MANTA, Ecuador. — El Ejército de Estados Unidos ha intensificado sus operaciones en el Pacífico, hundiendo tres embarcaciones en el transcurso de una semana frente a las costas ecuatorianas bajo la sospecha de que servían al narcotráfico. Estos operativos, que han generado inquietud entre la población local y organizaciones de derechos humanos, se enmarcan en la estrategia impulsada por el gobierno de Donald Trump contra las denominadas "narcolanchas".
El Comando Sur estadounidense informó el jueves sobre el ataque a un navío que, según sus reportes, funcionaba como "estación de abastecimiento" para la banda ecuatoriana Los Choneros, organización vinculada al cártel mexicano de Sinaloa. A través de un video difundido por el Comando Sur, se observa la intercepción de la nave por parte de militares en helicóptero y bote, seguida de su explosión y hundimiento. La institución aseguró que los tripulantes fueron "transferidos de forma segura" a las autoridades ecuatorianas antes de la destrucción de la nave.
En el puerto pesquero de Manta, epicentro de la incertidumbre, las familias de los pescadores han expresado su temor ante la falta de información y la naturaleza de los operativos. "Todos tenemos miedo que nos pueda pasar algo", declaró el pescador Fausto Soza, quien ha dejado de salir a faenar desde hace dos meses.

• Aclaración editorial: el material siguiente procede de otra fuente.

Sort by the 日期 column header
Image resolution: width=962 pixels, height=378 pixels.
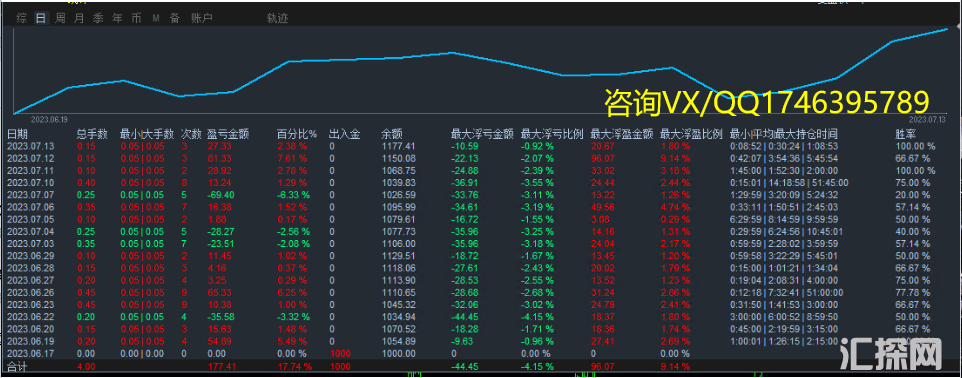click(17, 134)
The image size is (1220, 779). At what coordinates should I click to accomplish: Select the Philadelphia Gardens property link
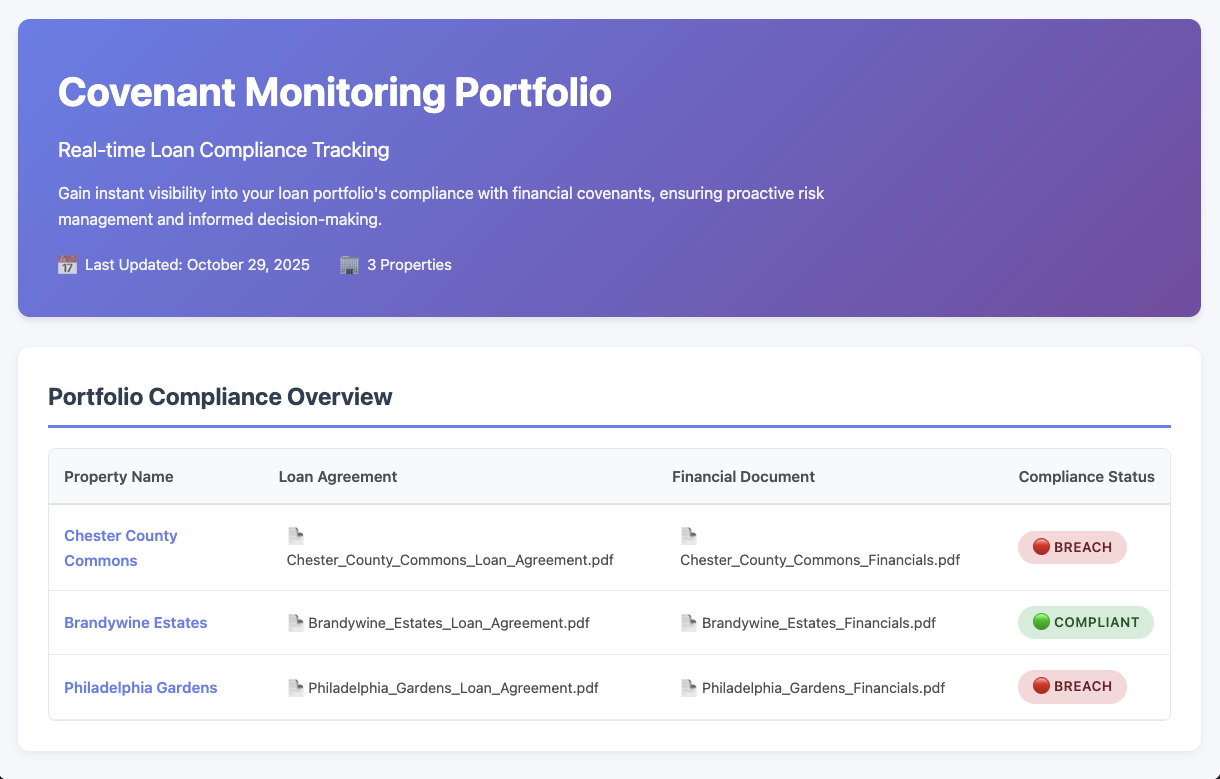[x=141, y=687]
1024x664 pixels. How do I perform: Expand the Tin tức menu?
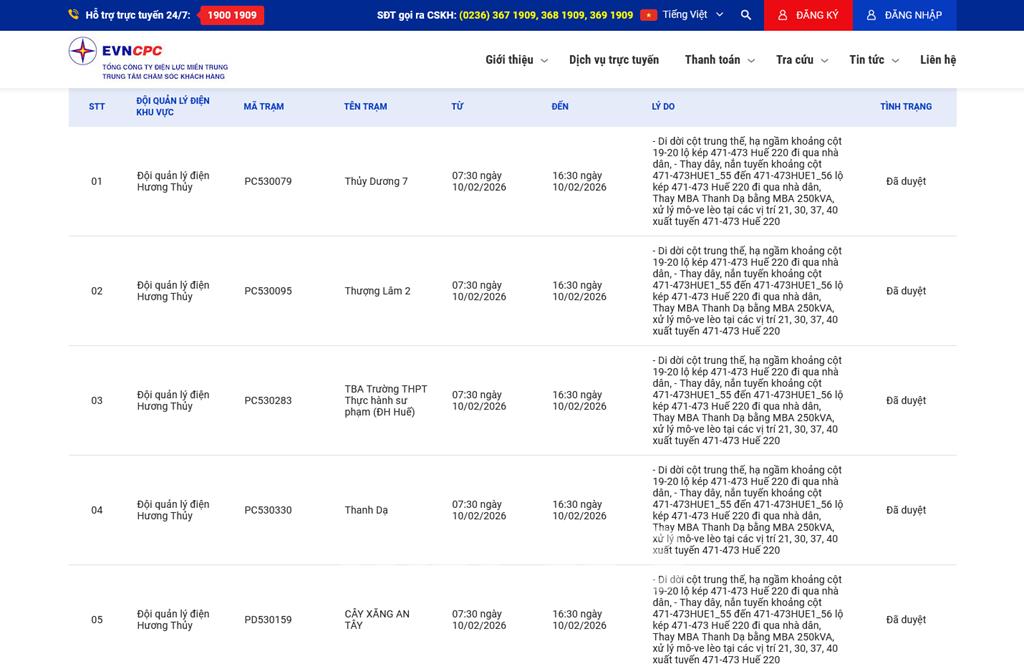click(873, 60)
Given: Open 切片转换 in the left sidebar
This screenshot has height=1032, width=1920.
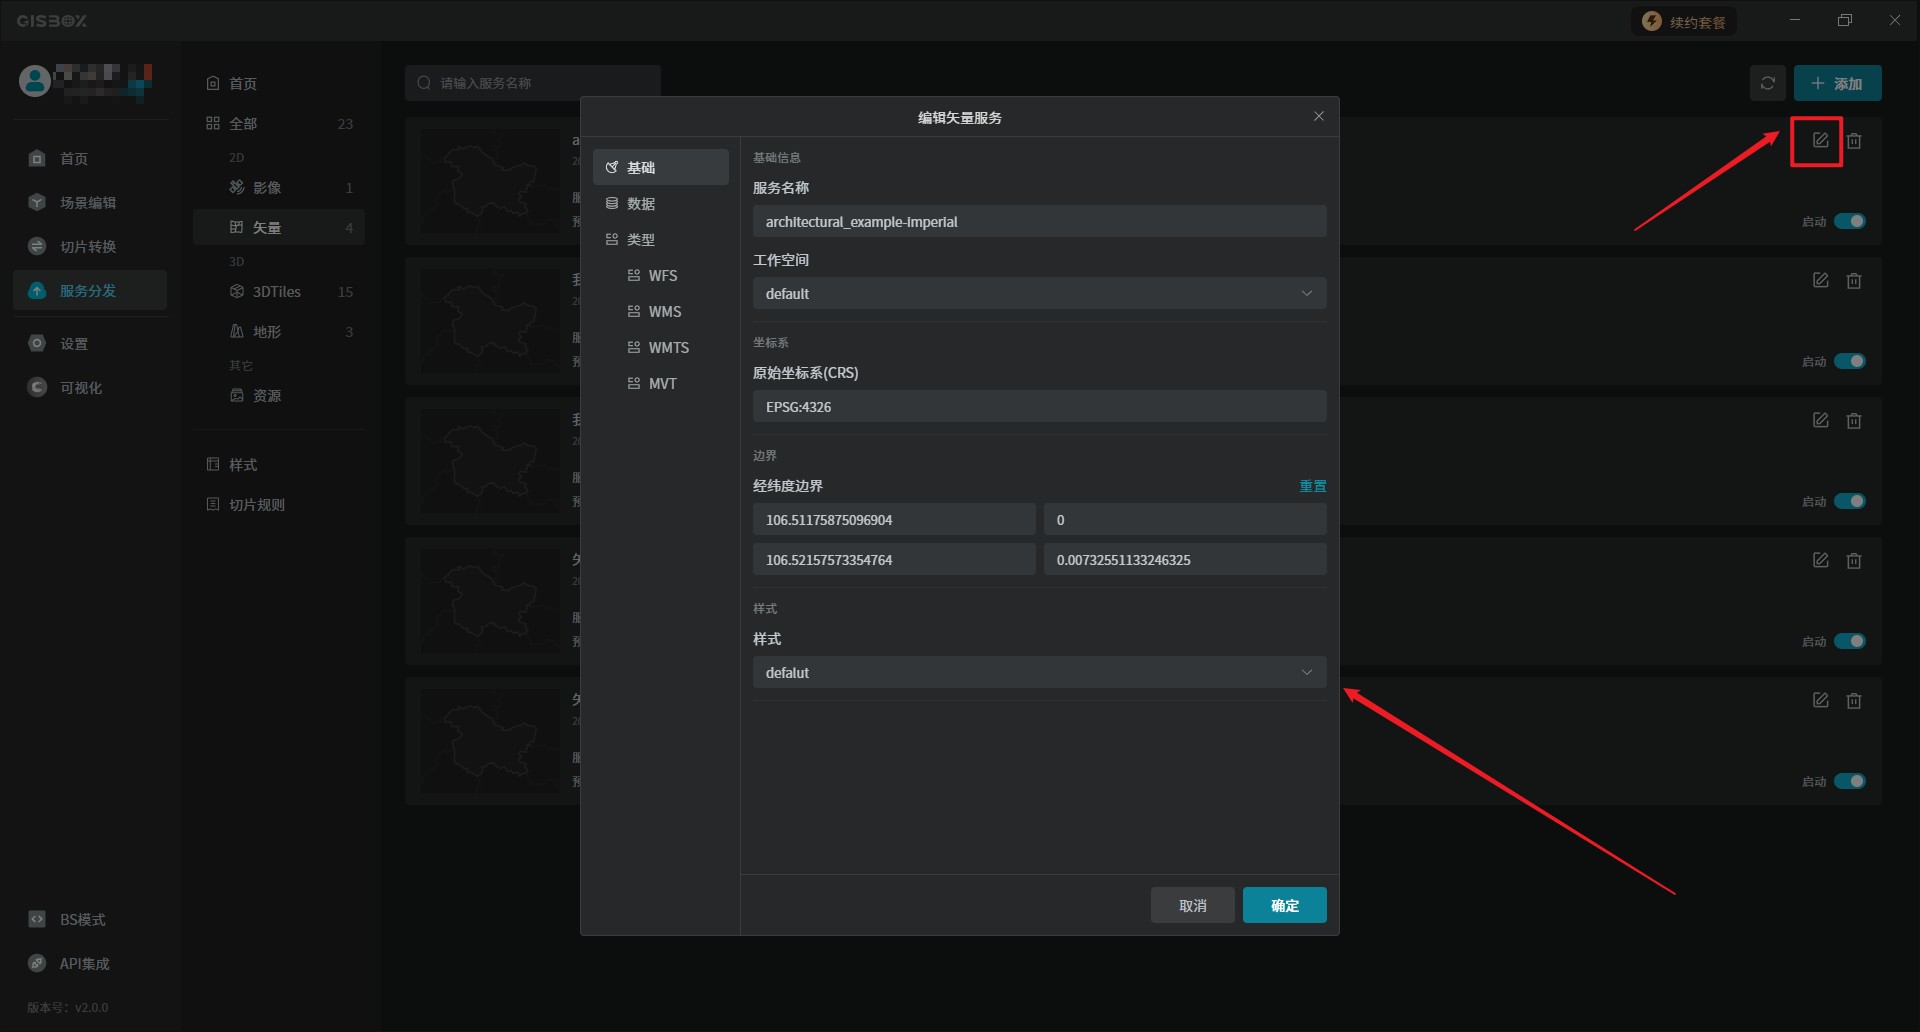Looking at the screenshot, I should [88, 247].
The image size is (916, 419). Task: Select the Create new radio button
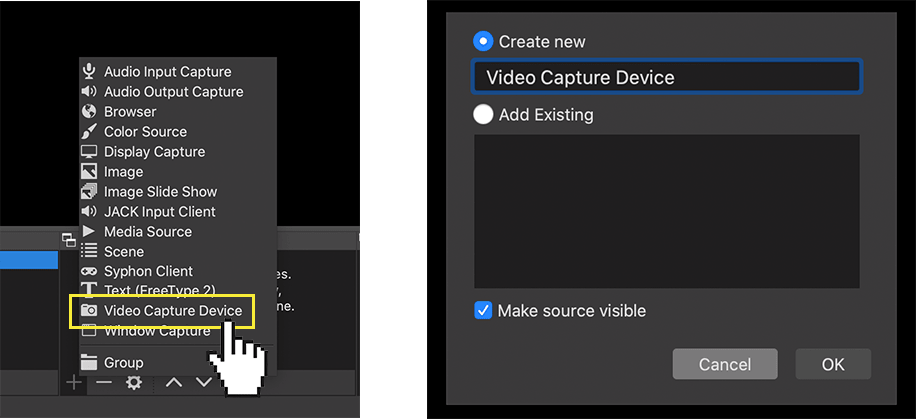click(x=483, y=42)
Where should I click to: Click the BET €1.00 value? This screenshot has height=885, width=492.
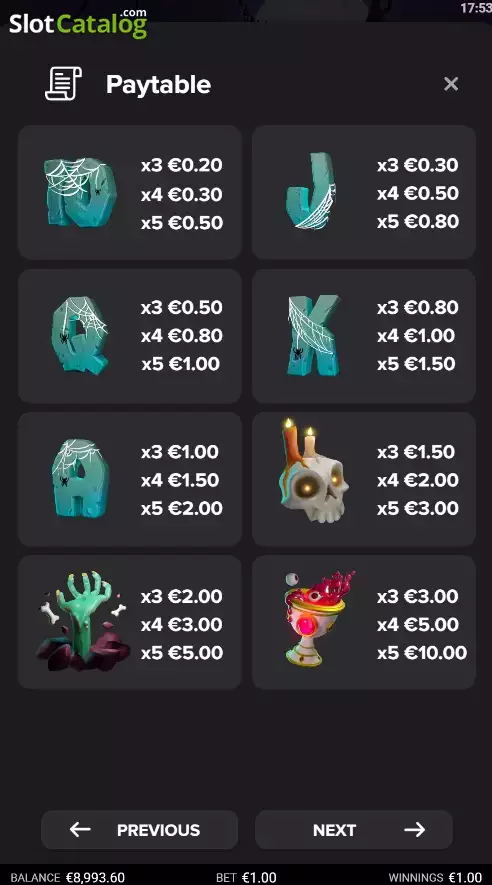click(x=246, y=878)
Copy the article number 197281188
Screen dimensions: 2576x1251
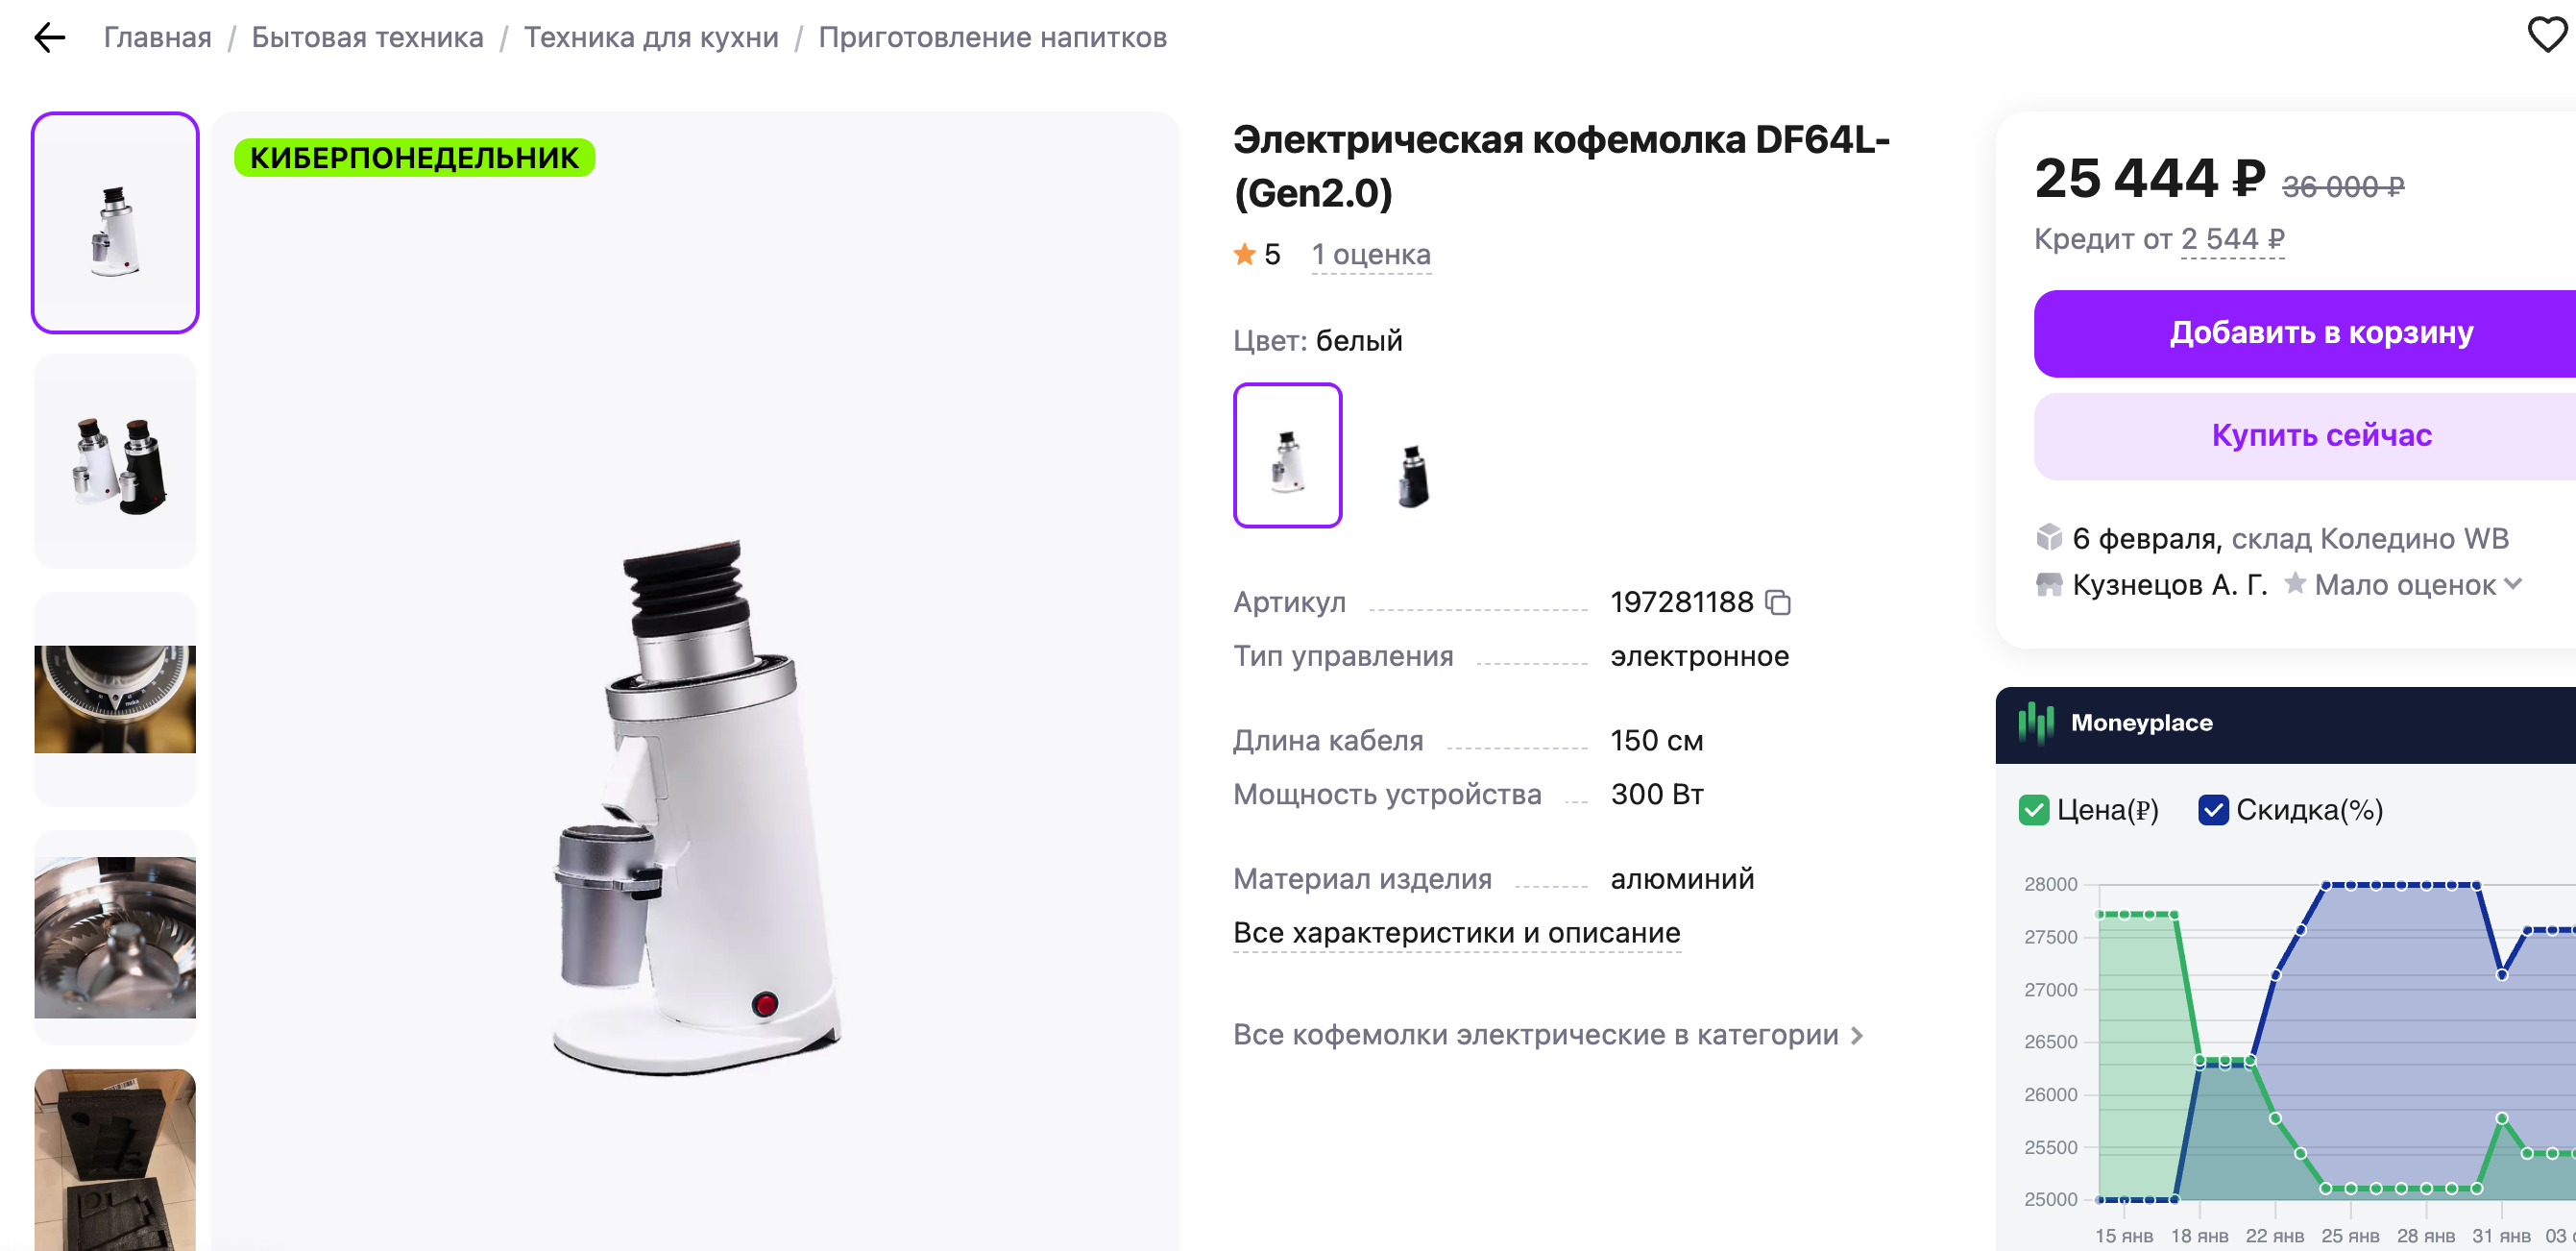coord(1778,602)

Por su parte, Human Rights Watch denunció en julio que, entre enero y marzo, otras tres naves ecuatorianas fueron atacadas por fuerzas estadounidenses, dejando un saldo de al menos ocho personas desaparecidas, acusación que Washington ha negado.
No obstante, en los incidentes de esta semana no se reportaron víctimas mortales. La Marina ecuatoriana confirmó este viernes el traslado a Manta de 28 tripulantes entregados por Estados Unidos, mientras que otros nueve se encuentran en camino. "Nuestros pescadores vienen (...) están vivos, están bien", señaló Ginger Reyes, esposa de uno de los capitanes.
El presidente Daniel Noboa, quien ha integrado a Ecuador en el "Escudo de las Américas" liderado por Trump, mantiene una política de confrontación directa contra el crimen organizado en un país que registró una tasa récord de 51 homicidios por cada 100,000 habitantes el año pasado.